One point about Judge Luttig’s new CNN piece

Nothing in recent months has altered my assessment of the risk of an attempt to subvert the outcome of the 2024 presidential election, and therefore I applaud Judge Luttig for vociferously sounding the alarm in his new CNN essay. But there is one aspect of his analysis that I think is incorrect, and I believe correcting this mistake is important for understanding how Congress should amend the Electoral Count Act to prevent the kind of electoral subversion that he and I (among many others) are striving to avoid.

Judge Luttig spends much of his new essay discussing the so-called “independent state legislature” doctrine, which finds expression in Chief Justice Rehnquist’s concurrence in Bush v. Gore (among other places). This blog post is not the place to discuss the merits or flaws, or even the potential scope, of the doctrine. Rather, the key point here is to recognize that, even if the doctrine is robustly embraced in the form that Chief Justice Rehnquist articulated in his Bush v. Gore concurrence, it would not empower state legislatures to engage in the kind of post-hoc electoral subversion that Judge Luttig envisions.

Quite apart from the contours of the “independent state legislature” doctrine (which constrains the power of state courts to deviate from what state legislatures have enacted), Article II of the federal Constitution undoubtedly grants state legislatures the power to determine the “manner” of appointing the state’s electors. But also quite apart from the contours of the “independent state legislature” doctrine, Article II also empowers Congress to set the “time” for “choosing” the electors. Once a state’s electors have been chosen according to the “manner” previously established by the state legislature (at the “time” specified by Congress), the state legislature cannot decide to adopt a new “manner” of appointing the state’s electors for that year’s presidential election.

Thus, a properly revised Electoral Count Act can insist on counting the electoral votes cast by electors appointed pursuant to the manner adopted by the state legislature in advance of the time specified by Congress (what we commonly call “Election Day” in November). Any subsequent attempt by a state legislature to undo the appointment of electors pursuant to that previously specified manner is null and void. In this regard, as part of revising the Electoral Count Act, it is important to clarify 3 USC 2 to make clear, at the very least, that a state has not “failed” to choose electors, thus authorizing a state legislature to determine a new manner of appointing the state’s electors, just because the state legislature disagrees with the outcome of the process that the legislature previously established for casting and counting ballots in the popular vote that the legislature itself decided was to be the state’s method of appointment for that year’s election. As long as the state legislature’s own established procedures for counting the popular vote–including any recounts or judicial procedures regarding the counting of ballots that the legislature itself enacted–are being utilized, then there is no “failed” election that would justify the state legislature’s subsequent intervention.

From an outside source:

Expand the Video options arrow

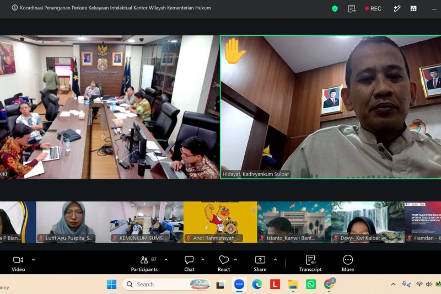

The state legislature can change the manner of appointing the state’s electors for the next quadrennial presidential election, but once Election Day in November 2024 has passed, then the state’s electors already have been appointed for that year’s election pursuant to the legislature’s previously selected manner. Thus, no rival submission of electoral voters, purportedly cast by newly appointed electors pursuant to the state legislature’s desire to change the manner of appointment after the appointment already occurred, should be considered cognizable in the joint session of Congress held pursuant to the Twelfth Amendment to receive and count the electoral votes from the states. Only the electoral votes cast by electors appointed pursuant to the manner specified before Election Day in November should be considered cognizable in the Twelfth Amendment joint session.

Judge Luttig writes: “Trump and the Republicans can only be stopped from stealing the 2024 election at this point if the Supreme Court rejects the independent state legislature doctrine.” This is incorrect for the reasons just explained. Even if the Supreme Court recognizes the authority of state legislatures to set the rules for appointing electors, and even if the Supreme Court says that the state legislature’s authority in this regard means that state courts cannot undo the choices that the state legislatures have made, that Supreme Court determination would not negate the key point that the state legislature’s authority in this regard is limited to before the electors are appointed. State legislatures do not, any more than state courts, have the power to alter the rules for appointing electors after the congressional designated “time” has expired.